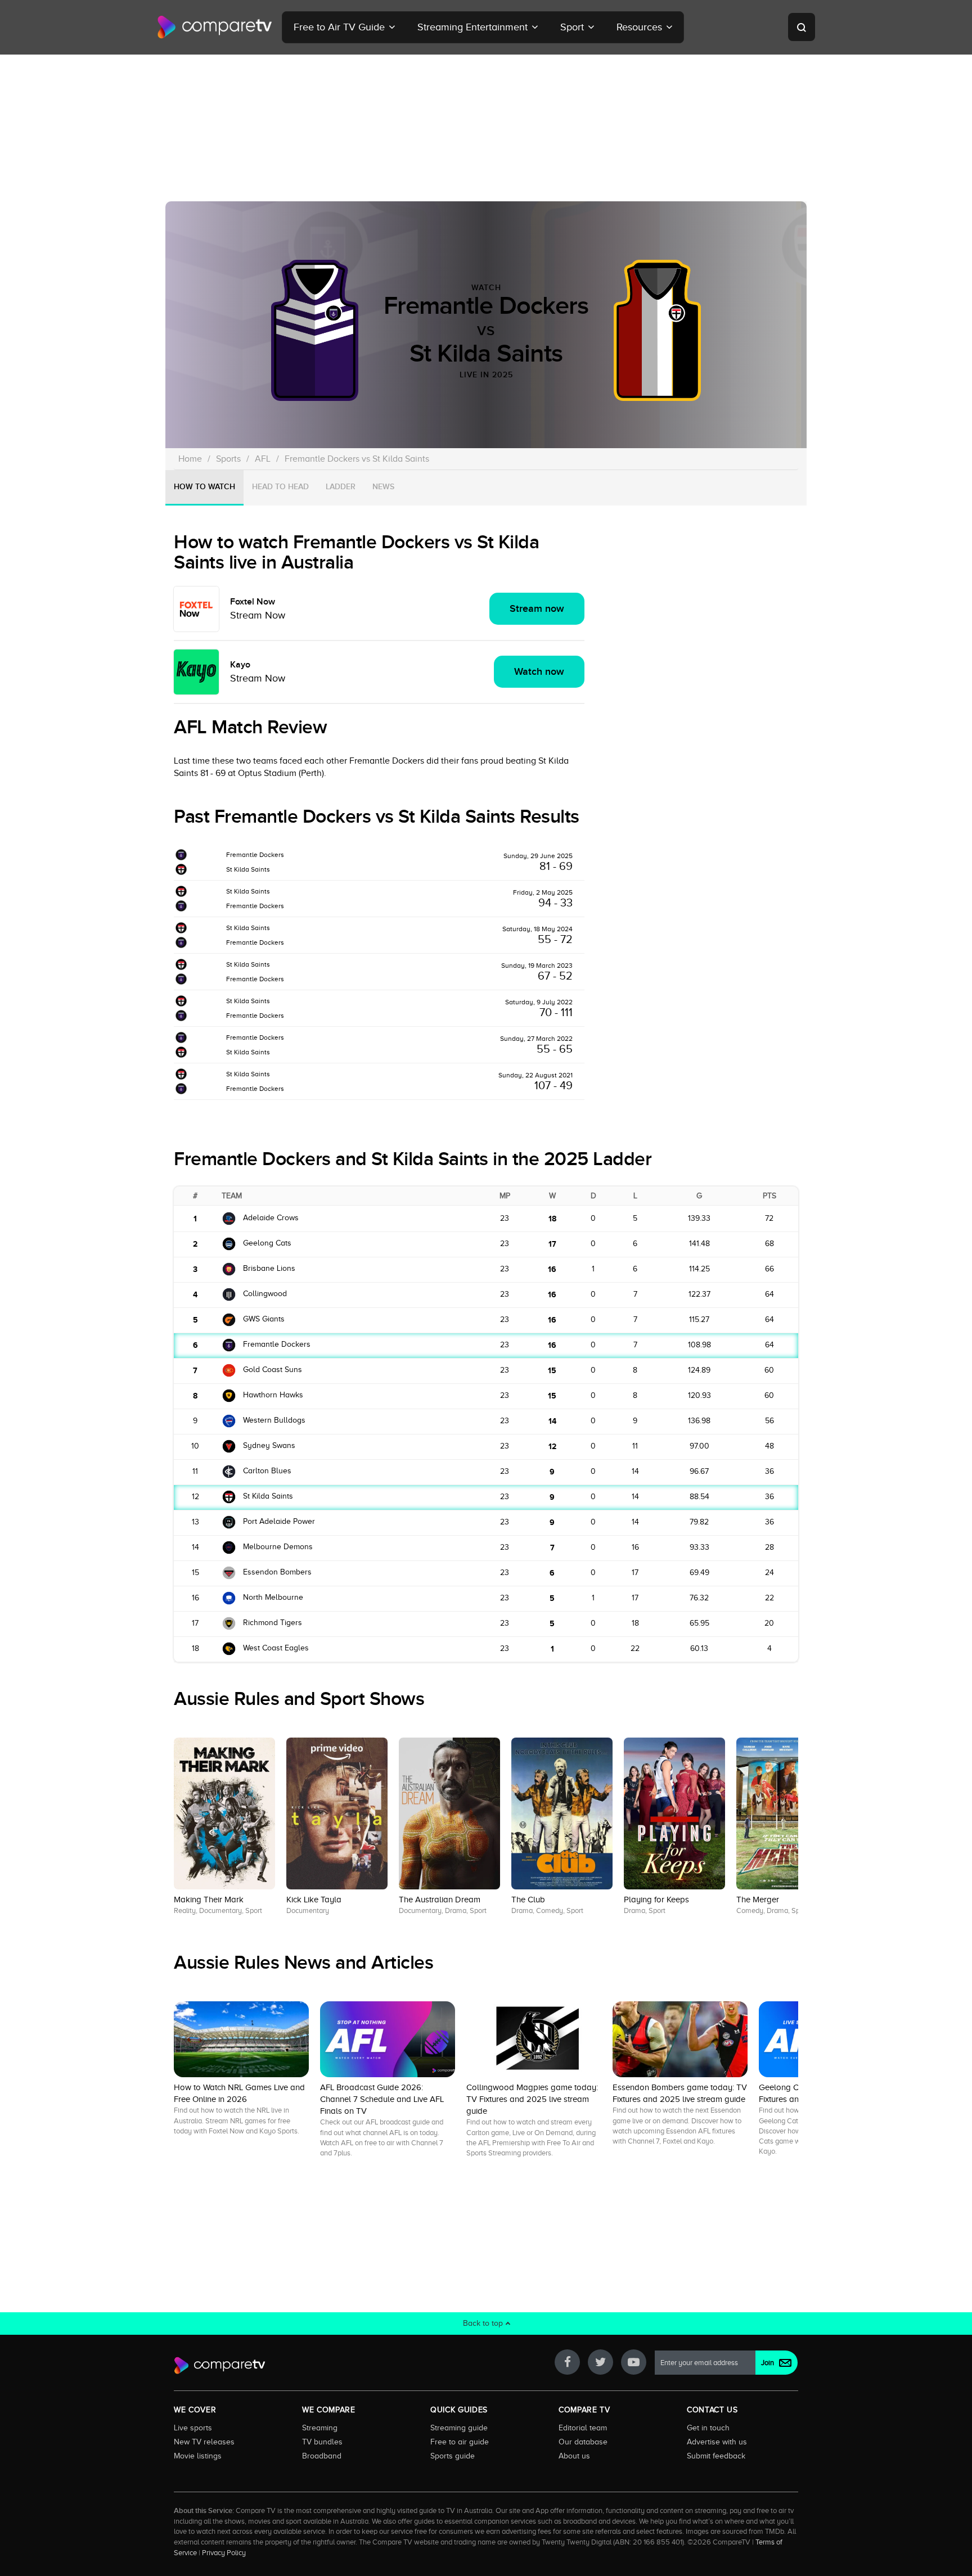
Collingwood (265, 1293)
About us (574, 2455)
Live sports (193, 2427)
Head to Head (280, 486)
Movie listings (198, 2455)
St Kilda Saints (248, 869)
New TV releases (204, 2441)
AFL (263, 459)
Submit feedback (716, 2455)
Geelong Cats (267, 1243)
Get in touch (708, 2427)
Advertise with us (717, 2441)
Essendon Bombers (277, 1572)
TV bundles (322, 2441)
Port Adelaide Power (279, 1521)
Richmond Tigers (272, 1622)
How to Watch (204, 486)
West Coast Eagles (276, 1648)
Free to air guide (459, 2441)
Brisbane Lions (269, 1268)
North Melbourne (273, 1597)
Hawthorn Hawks (273, 1395)
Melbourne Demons (278, 1546)
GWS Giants (264, 1319)
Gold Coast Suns (272, 1369)
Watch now (539, 672)
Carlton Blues (267, 1471)
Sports (228, 459)
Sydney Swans (269, 1445)
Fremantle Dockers (255, 855)
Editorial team (583, 2427)
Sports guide (452, 2455)
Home (190, 459)
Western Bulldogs (274, 1420)
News (383, 486)
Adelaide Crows (271, 1217)
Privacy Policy (224, 2553)
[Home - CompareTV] (215, 27)
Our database (583, 2441)
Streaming (320, 2427)
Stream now (537, 609)
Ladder (341, 486)
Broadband (321, 2455)
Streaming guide (459, 2427)
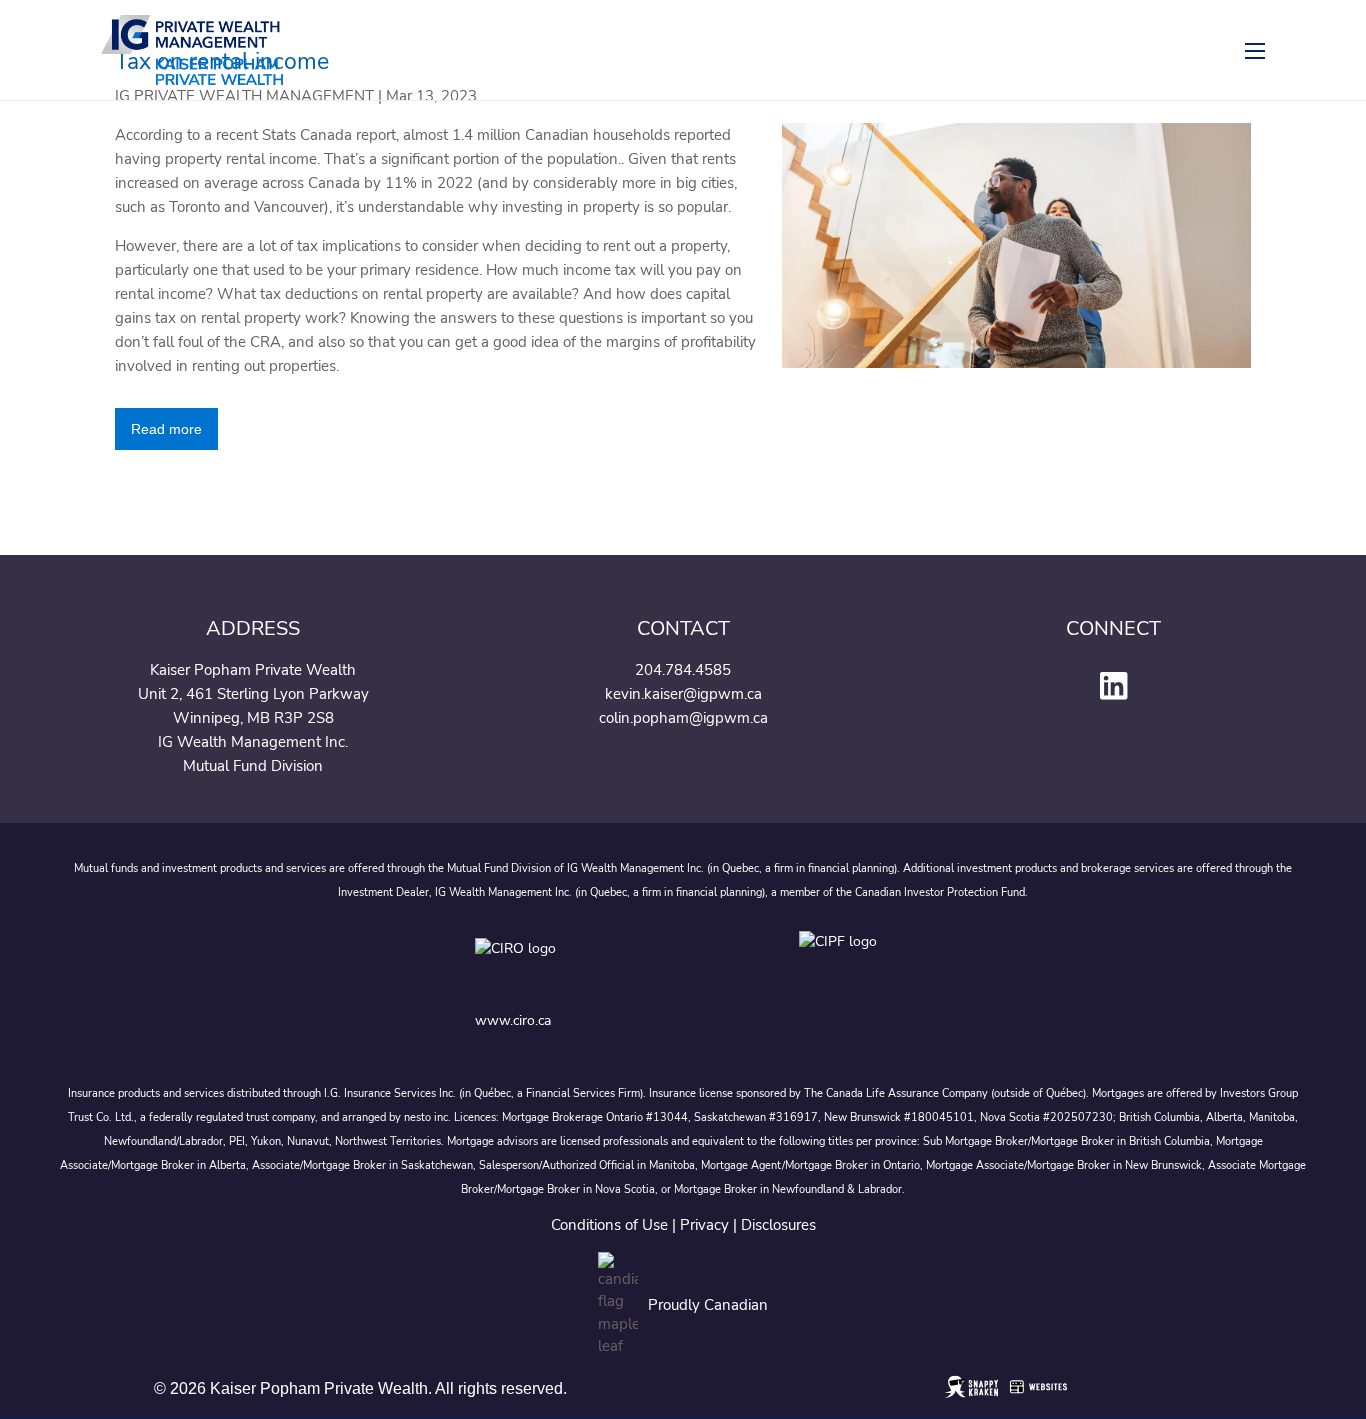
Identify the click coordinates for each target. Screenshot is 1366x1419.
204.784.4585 (683, 670)
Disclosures (778, 1225)
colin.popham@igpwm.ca (683, 718)
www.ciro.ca (513, 1020)
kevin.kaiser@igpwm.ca (683, 694)
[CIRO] (579, 963)
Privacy (704, 1225)
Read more (166, 429)
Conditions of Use (609, 1225)
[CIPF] (844, 963)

_ _ _

== What the task requires ==
Please reproduce every record exactly as written, excluding the pictures.

== Your response ==
Collingwood (265, 1293)
About us (574, 2455)
Live sports (193, 2427)
Head to Head (280, 486)
Movie listings (198, 2455)
St Kilda Saints (248, 869)
New TV releases (204, 2441)
AFL (263, 459)
Submit feedback (716, 2455)
Geelong Cats (267, 1243)
Get in touch (708, 2427)
Advertise with us (717, 2441)
Essendon Bombers (277, 1572)
TV bundles (322, 2441)
Port Adelaide Power (279, 1521)
Richmond Tigers (272, 1622)
How to Watch (204, 486)
West Coast Eagles (276, 1648)
Free to air guide (459, 2441)
Brisbane Lions (269, 1268)
North Melbourne (273, 1597)
Hawthorn Hawks (273, 1395)
Melbourne Demons (278, 1546)
GWS Giants (264, 1319)
Gold Coast Suns (272, 1369)
Watch now (539, 672)
Carlton Blues (267, 1471)
Sports (228, 459)
Sydney Swans (269, 1445)
Fremantle Dockers (255, 855)
Editorial team (583, 2427)
Sports guide (452, 2455)
Home (190, 459)
Western Bulldogs (274, 1420)
News (383, 486)
Adelaide Crows (271, 1217)
Privacy Policy (224, 2553)
[Home - CompareTV] (215, 27)
Our database (583, 2441)
Streaming (320, 2427)
Stream now (537, 609)
Ladder (341, 486)
Broadband (321, 2455)
Streaming guide (459, 2427)
Identify the click coordinates for each target. Screenshot is 1366x1419.
204.784.4585 (683, 670)
Disclosures (778, 1225)
colin.popham@igpwm.ca (683, 718)
www.ciro.ca (513, 1020)
kevin.kaiser@igpwm.ca (683, 694)
[CIRO] (579, 963)
Privacy (704, 1225)
Read more (166, 429)
Conditions of Use (609, 1225)
[CIPF] (844, 963)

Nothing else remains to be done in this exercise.